I just wish the linux world could conform to one gui toolkit so we could have nice tools, instead of half assed solutions for each one. It smells of NIH in the linux world.
Does that count as a Pro or a Con ? :-)
A Linux equivalent of VS is eclipse. It is used by many big corporations. So yes, "Wake up and smell the coffee" ;-)
http://macbeantechnology.co.uk/wp-content/uploads/javabeans-560x373.jpg
More seriously and objectively; how does Kdevelop compares to VS and eclipse or other modern IDE ?
I had never heard of Kdevelop before although I am using KDE right now. This post got me curious about Kdevelop but I am too lazy to install it and test it out at this point. Could anybody with real life experience answer my question about how it compares to VS and eclipse for example ?
Everything I write is lies, read between the lines.
Have a look at Lazarus. It's look and feel is pretty close to Delphi (and still improving/getting closer)
>So, in what language would you write a compiler?

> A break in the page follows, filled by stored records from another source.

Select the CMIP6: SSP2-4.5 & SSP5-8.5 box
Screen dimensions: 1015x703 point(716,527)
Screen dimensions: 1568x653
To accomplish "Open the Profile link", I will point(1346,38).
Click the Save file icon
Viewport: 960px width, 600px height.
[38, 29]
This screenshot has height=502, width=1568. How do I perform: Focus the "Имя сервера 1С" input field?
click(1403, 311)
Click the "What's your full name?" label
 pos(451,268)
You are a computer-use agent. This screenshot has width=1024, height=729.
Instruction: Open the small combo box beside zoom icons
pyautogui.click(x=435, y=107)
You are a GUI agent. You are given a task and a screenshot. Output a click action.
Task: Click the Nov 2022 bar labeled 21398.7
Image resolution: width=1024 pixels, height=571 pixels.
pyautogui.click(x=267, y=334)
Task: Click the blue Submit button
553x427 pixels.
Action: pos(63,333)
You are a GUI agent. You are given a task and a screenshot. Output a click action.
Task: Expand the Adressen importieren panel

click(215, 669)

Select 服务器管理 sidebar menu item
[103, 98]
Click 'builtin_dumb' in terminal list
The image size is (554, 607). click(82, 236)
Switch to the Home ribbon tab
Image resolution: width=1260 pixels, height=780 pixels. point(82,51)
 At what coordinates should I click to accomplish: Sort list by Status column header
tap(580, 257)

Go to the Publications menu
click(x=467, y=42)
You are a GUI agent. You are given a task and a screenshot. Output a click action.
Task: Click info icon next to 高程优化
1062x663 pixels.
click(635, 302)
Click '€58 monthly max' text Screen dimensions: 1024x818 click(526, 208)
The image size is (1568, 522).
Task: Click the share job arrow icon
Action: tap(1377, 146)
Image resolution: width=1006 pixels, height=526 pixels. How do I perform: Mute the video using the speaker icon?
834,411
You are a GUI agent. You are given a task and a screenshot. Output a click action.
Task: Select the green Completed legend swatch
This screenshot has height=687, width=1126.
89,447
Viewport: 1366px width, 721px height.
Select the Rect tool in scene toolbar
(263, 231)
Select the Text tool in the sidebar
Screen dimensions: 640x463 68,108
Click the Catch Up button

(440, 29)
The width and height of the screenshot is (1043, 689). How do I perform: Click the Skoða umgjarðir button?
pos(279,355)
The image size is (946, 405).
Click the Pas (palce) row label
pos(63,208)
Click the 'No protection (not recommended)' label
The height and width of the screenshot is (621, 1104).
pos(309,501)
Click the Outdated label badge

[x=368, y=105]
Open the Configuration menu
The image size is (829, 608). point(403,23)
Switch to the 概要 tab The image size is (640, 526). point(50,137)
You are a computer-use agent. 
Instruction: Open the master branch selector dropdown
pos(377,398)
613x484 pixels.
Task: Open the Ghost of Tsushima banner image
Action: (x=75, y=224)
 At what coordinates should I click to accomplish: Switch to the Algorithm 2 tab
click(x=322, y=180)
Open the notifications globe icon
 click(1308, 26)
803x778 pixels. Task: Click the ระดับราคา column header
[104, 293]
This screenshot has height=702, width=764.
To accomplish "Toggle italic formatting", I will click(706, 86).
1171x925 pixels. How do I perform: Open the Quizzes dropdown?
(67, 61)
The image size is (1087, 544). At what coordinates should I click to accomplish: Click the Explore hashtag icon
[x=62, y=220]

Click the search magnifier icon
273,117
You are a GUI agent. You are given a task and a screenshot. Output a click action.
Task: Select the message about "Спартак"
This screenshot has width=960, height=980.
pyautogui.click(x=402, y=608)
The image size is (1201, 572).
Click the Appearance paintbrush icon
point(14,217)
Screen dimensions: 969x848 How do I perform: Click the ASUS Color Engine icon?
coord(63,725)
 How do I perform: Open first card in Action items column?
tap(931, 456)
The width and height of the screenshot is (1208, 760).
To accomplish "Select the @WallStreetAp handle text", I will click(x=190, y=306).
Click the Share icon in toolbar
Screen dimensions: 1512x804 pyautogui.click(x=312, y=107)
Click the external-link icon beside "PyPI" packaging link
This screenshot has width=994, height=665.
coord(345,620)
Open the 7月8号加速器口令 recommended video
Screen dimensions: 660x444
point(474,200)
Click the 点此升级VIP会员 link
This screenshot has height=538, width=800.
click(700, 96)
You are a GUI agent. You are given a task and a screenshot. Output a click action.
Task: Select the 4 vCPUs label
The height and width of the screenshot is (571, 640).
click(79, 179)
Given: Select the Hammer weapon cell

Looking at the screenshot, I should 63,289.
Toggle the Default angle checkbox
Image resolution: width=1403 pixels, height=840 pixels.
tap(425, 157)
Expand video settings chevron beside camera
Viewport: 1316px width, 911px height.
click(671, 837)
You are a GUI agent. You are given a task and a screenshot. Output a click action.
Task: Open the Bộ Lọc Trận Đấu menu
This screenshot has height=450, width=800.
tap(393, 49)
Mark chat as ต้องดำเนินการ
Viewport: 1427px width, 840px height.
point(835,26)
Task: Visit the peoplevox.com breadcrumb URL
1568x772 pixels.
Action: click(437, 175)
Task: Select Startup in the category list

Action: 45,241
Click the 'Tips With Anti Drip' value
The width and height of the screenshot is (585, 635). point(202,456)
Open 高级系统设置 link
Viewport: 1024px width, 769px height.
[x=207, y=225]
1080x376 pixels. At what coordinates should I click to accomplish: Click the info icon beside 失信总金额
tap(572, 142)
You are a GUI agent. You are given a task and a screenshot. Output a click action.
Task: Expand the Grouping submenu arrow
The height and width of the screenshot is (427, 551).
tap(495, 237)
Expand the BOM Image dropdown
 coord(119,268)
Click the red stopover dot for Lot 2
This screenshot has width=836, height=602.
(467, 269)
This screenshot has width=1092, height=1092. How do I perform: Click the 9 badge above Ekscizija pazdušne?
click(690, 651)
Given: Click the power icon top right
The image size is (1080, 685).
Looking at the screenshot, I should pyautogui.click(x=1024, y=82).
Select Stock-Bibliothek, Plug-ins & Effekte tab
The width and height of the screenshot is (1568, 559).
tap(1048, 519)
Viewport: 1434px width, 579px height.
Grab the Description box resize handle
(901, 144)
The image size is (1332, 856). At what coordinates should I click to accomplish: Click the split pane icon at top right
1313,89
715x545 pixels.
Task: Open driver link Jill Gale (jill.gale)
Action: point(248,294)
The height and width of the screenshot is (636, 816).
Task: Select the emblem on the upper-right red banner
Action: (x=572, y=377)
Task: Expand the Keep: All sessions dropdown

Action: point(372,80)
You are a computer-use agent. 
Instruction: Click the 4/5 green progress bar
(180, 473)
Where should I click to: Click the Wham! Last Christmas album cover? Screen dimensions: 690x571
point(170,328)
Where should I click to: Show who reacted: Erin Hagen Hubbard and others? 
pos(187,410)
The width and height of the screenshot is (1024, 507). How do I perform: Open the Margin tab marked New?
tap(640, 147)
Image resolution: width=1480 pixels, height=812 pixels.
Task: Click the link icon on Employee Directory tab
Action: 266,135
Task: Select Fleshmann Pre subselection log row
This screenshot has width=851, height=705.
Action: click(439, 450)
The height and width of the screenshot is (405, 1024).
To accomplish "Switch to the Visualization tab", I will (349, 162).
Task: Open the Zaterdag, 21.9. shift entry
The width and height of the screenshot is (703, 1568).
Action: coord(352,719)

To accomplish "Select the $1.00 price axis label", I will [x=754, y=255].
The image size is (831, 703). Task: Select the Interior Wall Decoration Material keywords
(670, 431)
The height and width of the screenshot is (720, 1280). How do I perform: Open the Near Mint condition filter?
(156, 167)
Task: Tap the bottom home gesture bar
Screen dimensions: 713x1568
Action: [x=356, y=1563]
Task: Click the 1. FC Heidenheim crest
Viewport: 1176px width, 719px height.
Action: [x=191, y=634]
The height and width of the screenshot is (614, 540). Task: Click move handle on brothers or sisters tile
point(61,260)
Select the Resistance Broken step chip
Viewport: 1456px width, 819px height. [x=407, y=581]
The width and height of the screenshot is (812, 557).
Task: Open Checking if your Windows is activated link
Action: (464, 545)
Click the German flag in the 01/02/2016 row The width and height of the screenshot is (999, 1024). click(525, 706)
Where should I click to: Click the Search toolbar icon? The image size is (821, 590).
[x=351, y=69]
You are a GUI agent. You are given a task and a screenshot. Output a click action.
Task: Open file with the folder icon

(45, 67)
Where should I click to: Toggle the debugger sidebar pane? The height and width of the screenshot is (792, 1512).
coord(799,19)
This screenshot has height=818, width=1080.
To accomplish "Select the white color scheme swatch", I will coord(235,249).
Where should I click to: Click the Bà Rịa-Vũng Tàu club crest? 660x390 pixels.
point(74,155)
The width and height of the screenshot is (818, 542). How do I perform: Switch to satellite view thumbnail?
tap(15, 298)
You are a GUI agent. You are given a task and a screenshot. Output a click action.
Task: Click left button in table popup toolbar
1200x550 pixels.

The last one I wrote was in Python, but the job would dictate the tool more than the other way around. This was to program an on chip executable dfx structure designed by me for an on chip circuit designed by me. So I'm the only person in the world that knows the language or the assembly and I'm the only person who would use said compiler. Lets hope I don't get hit by a bus, because I've got a shitload of documentation to write.
I don't think most compilers people write these days are complete. Usually you want to bolt a new front, end or middle onto an existing compiler chain. Modularity is good.
I should use this sig to advertise my book ISBN-13 : 978-1501515132.
The guy who wrote this was taught my compilers course at college..
http://www.amazon.com/Compiler-Engineering-Pascal-Macmillan-Computer/dp/0333471555
I should use this sig to advertise my book ISBN-13 : 978-1501515132.
I use Eclipse for Android development, and KDevelop for everything else. A few years ago, I made a short comparison (here, check out the screenshots). It has great code completion and code coloring. KDevelop only supports C++ and recently Python, and QML is planned to join them soon.
In the end, it really depends on what you use it for. Eclipse has good integration with Android SDK, so I use it for that. KDevelop works great with CMake and Git. For reading C, C++ or Python code, KDevelop is by far the best option.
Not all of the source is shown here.